##### TEXT PROVIDED

Personally... a fully manual DSLR would be a "nice" but not really a need in my book.... I'm known to switch over to aperture and shutter priority anyways.


----------



## Iron Flatline (Aug 26, 2008)

Guys, cameras come with firmware - it would actually cost MORE money to design a camera that DOESN'T have the features. There is no savings. There is a specific reason the 50D (and whatever the follow-up to the 5D is) have the same software features as the 1Ds - because they already exist, and it is an exponential use of the code. 

People keep asking why Canon keeps incorporating that Print from Camera technology. Why? Because they have it. Leaving it out would require additional engineering. 

Someday they may make a limited edition manual-only. Keep demanding it, it just might happen... but that will be many years from now, when the main battle fields are all vacated.

##########
##### RECORDED INFORMATION

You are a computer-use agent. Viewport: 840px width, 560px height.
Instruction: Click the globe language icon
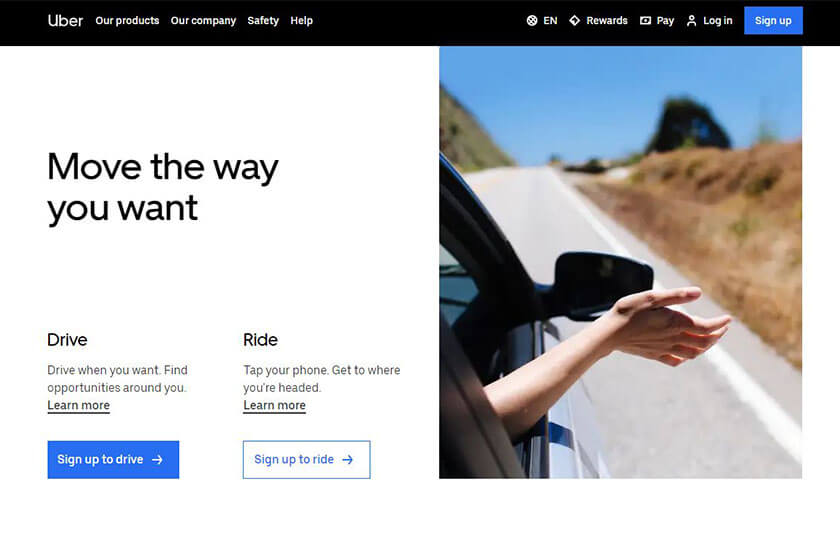pyautogui.click(x=531, y=20)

##########

PROBLEMS AND TASKS:
[1] According to the camera firmware thread, why does Canon keep incorporating Print from Camera technology?
[2] State whether each statement agrees with the camera firmware thread, answering yes or no and quoting the deciding words: (a) The first poster regards a fully manual DSLR as a need. (b) Iron Flatline says it would cost more to design a camera that lacks the features. (c) Iron Flatline expects a manual-only limited edition within the next year.
The material comes from a source separate from the camera firmware thread.

SOLUTIONS TO EACH TASK:
[1] Because Canon already has it, and leaving it out would require additional engineering.

[2]
(a) No: "a fully manual DSLR would be a "nice" but not really a need in my book"
(b) Yes: "it would actually cost MORE money to design a camera that DOESN'T have the features"
(c) No: "but that will be many years from now"